TO DO:
Starting at the line that contains "Open the tests checklist section" and ending at the end of the records, rewrite every line, requests included. Rescale each click coordinate in the answers by multiplying it by 2.3 and rounding to a whole number, with halves rounded up.

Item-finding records
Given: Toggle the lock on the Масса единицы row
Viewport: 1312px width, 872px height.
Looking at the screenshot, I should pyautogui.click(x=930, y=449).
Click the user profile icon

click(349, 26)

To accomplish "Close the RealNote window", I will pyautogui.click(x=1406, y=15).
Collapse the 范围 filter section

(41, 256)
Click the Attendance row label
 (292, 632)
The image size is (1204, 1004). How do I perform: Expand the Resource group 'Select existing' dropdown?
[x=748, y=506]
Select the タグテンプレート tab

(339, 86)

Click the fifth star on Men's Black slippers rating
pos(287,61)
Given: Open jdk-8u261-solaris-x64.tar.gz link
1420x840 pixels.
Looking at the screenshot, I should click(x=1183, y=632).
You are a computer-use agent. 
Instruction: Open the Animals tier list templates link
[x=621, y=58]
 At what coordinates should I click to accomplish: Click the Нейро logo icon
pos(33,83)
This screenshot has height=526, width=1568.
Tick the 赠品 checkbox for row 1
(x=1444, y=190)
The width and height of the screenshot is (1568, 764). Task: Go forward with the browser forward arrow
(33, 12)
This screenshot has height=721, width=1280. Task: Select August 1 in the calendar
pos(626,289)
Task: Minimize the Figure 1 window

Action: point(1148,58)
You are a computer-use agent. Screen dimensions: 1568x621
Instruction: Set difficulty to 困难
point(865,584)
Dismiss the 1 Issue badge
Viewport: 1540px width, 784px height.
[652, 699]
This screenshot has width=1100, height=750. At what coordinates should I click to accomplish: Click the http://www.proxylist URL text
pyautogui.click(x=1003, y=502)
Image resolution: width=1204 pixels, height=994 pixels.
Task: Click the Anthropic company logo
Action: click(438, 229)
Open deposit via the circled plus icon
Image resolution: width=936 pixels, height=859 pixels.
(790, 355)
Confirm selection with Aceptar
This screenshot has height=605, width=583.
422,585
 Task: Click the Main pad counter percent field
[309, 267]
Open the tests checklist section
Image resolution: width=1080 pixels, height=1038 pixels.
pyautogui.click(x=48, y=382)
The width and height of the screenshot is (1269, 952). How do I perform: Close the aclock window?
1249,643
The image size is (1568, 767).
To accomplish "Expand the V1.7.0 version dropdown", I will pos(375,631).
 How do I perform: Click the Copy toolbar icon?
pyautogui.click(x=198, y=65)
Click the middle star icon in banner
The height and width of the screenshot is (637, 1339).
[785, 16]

SOLUTION FOR THIS TASK:
Open the tests checklist section
Image resolution: width=1080 pixels, height=1038 pixels.
pyautogui.click(x=110, y=879)
The width and height of the screenshot is (1269, 952). How do I perform: Close the aclock window?
2873,1479
The image size is (1568, 767).
To accomplish "Expand the V1.7.0 version dropdown", I will pos(863,1451).
 How do I perform: Click the Copy toolbar icon?
pyautogui.click(x=455, y=150)
Click the middle star icon in banner
The height and width of the screenshot is (637, 1339).
[1806, 37]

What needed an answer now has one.